Das Gleiche, aber in grün: Das ist im Grundsatz die Strategie, mit der Deutschland und auch andere Industrienationen klimaneutral werden wollen. Ein beschwerlicher Weg – noch dazu mit unklarem Ausgang. Zwar arbeiten viele Unternehmen inzwischen mit großem Ehrgeiz daran, ihre Produkte klimaneutral herzustellen, doch die technischen und betriebswirtschaftlichen Herausforderungen sind gewaltig.
Dabei gibt es einen viel bequemeren Weg, und der führt auch noch definitiv zum Ziel: Es ist der Weg der Genügsamkeit.
Genügsamkeit, das ist keine Strategie, die die Politik von oben planen kann. Genügsamkeit ist eine Haltung. Eine oft wiederholte Binsenweisheit lautet, dass der Einzelne das Klima nicht retten kann, Politik und Wirtschaft müssten die großen Hebel drücken.

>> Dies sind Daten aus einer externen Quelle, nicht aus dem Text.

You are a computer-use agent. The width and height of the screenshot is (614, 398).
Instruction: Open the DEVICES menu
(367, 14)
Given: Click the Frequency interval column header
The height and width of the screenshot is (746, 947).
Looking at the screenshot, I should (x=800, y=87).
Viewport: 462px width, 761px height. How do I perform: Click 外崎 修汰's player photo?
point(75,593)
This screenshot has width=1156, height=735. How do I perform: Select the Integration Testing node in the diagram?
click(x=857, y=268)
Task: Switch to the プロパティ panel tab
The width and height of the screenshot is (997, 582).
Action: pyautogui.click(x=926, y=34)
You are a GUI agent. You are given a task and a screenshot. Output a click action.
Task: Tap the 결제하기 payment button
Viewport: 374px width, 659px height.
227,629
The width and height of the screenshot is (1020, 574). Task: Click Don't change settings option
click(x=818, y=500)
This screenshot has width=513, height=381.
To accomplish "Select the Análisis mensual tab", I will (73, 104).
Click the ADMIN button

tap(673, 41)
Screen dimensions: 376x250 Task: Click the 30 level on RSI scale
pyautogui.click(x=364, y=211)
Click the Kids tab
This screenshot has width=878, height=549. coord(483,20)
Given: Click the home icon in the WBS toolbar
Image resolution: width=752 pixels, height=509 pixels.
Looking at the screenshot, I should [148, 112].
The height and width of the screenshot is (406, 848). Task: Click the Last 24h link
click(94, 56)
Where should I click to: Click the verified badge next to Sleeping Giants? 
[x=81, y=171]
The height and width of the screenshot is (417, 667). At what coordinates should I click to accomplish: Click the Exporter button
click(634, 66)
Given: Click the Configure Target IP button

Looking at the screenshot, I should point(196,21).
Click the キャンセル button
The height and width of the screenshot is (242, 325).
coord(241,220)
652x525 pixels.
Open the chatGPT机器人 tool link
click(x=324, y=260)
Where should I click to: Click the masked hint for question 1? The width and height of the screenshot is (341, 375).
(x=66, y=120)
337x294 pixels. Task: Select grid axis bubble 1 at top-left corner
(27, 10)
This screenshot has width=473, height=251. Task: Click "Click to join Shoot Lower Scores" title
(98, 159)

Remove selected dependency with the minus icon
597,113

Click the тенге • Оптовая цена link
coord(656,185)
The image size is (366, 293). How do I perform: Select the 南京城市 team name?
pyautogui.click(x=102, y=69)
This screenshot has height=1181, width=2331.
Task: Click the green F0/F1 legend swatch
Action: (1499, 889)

Doch damit Politiker wirksamen Klimaschutz betreiben können, brauchen sie auch Wähler, die einverstanden damit sind, dass manche Produkte eben teurer oder sogar verboten werden.
Es wäre ja schön, wenn einfach alles grün und fair gemacht werden könnte, und beim Verbraucher kämen trotzdem die gleichen Produkte in der gleichen Fülle zu den gleichen Preisen an. Wasch mir den Pelz, aber mach mich nicht nass: Dieses Verständnis von Klimaschutz wird leider nicht reichen.
Ökologisch nachhaltiger Wohlstand
Nicht falsch verstehen: Es ist absolut richtig, dass Politik und Wirtschaft alles versuchen, um technische Lösungen für Klimaneutralität zu finden. Wir brauchen ökologisch nachhaltigen Wohlstand. Aber wir brauchen auch einen realistischen Blick auf das technisch Machbare. Und während die Technik in manchen Bereichen nicht schnell genug liefert, lässt sich mit Genügsamkeit jedes Problem angehen.
Der Weltklimarat stuft Emissionen von Flugzeugen beispielsweise als „schwer zu verhindern“ ein. Grüne Flugzeuge, davon sind wir weit entfernt. Verhindern könnte man die Emissionen trotzdem sehr einfach: nicht fliegen reicht.
Klimaschutz durch Genügsamkeit verlangt von uns, dass wir öfter mal die Seele baumeln lassen – aber natürlich nicht in der Karibik, sondern am besten im Park um die Ecke.
Klingt nicht so reizvoll? Vielleicht könnte man es so betrachten: Ein Flug in die Karibik und zurück kostet tausend Euro oder mehr. Deutsche Arbeitnehmer müssen durchschnittlich eine ganze Woche arbeiten, um das Geld für so eine Flugreise zu verdienen. Statt für die Urlaubskasse täglich zur Arbeit zu rennen, könnten sie es sich auch öfters mal bequem machen: Teilzeit for future!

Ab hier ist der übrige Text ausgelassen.